:: Consegna 1 ::
Quali persone sono nominate nel testo riportato qui sotto? Elencale tutte.

:: Testo di partenza ::

Yves Charles Zarka, da me conosciuto come specialista francese su Thomas Hobbes, mi è da non molto noto per le sue posizioni su Carl Schmitt e ora sento di Zarka anche come «aussi l'auteur de textes discutés sur Carl Schmitt, le théoricien des lois raciales nazies». Il riferimento al tipo di recezione schmittiana in Francia non è il tema principale dell’articolo di “letemps.ch”, ma è invece posto e discusso il quesito se in Francia vi sia una vita intellettuale. Se questo è il dubbio, non potrei essere io a dare una risposta. Come italiano trovo curioso un passo dove ci si lamenta per la perdita d’influenza della lingua francese a tutto vantaggio di quella inglese: «Un nombre de plus en plus grand de scientifiques français, pas seulement des physiciens mais aussi des philosophes, publient en anglais. Par exemple les sciences cognitives, la philosophie analytique. Tout ce qui s'y passe en France est en anglais. Les colloques, les discussions sont en anglais. A une certaine époque, l'autorité scientifique française incitait les chercheurs à publier directement en anglais. On disait: si vous ne publiez pas en anglais vous ne serez pas lu. Ce qui est vrai, mais il faudrait procéder autrement, écrire en français et débloquer les moyens de traduire».

:: Dati estratti ::
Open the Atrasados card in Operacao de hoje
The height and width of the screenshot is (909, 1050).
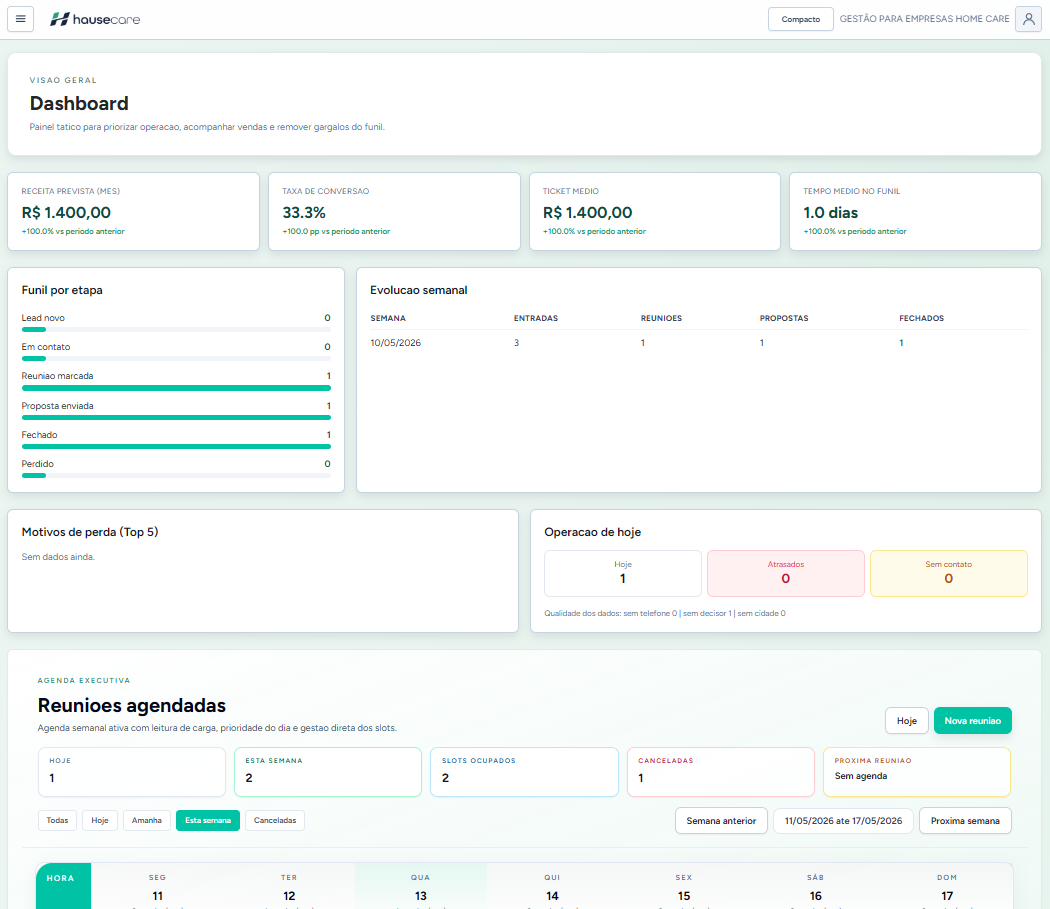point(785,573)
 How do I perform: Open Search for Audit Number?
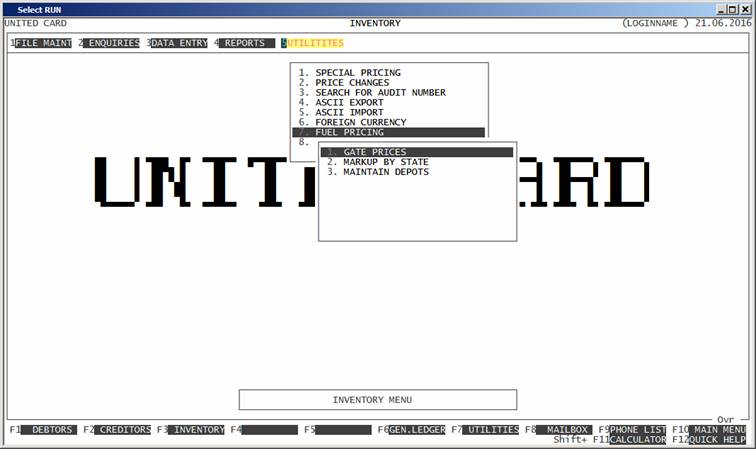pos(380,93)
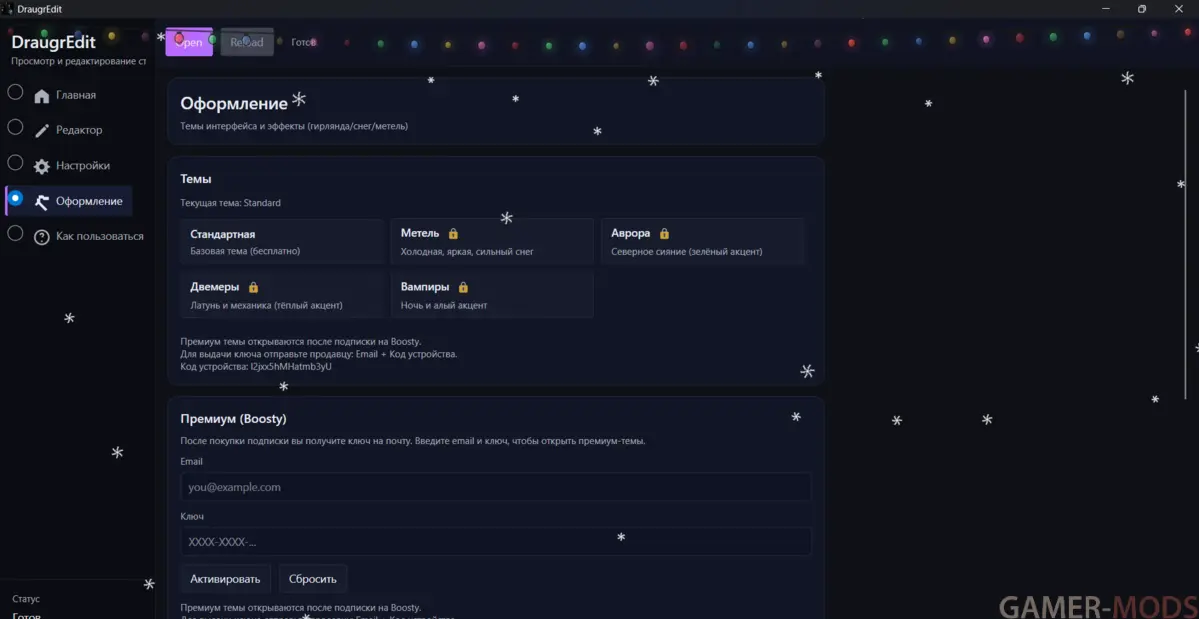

:: Consegna 2 ::
Restituisci identiche tutte le righe dei dati estratti qui sopra, escludendo le immagini.

:: Risposta svolta 1 ::
Yves Charles Zarka, Thomas Hobbes, Carl Schmitt

:: Risposta svolta 2 ::
Open the Atrasados card in Operacao de hoje
The height and width of the screenshot is (909, 1050).
point(785,573)
 How do I perform: Open Search for Audit Number?
pos(380,93)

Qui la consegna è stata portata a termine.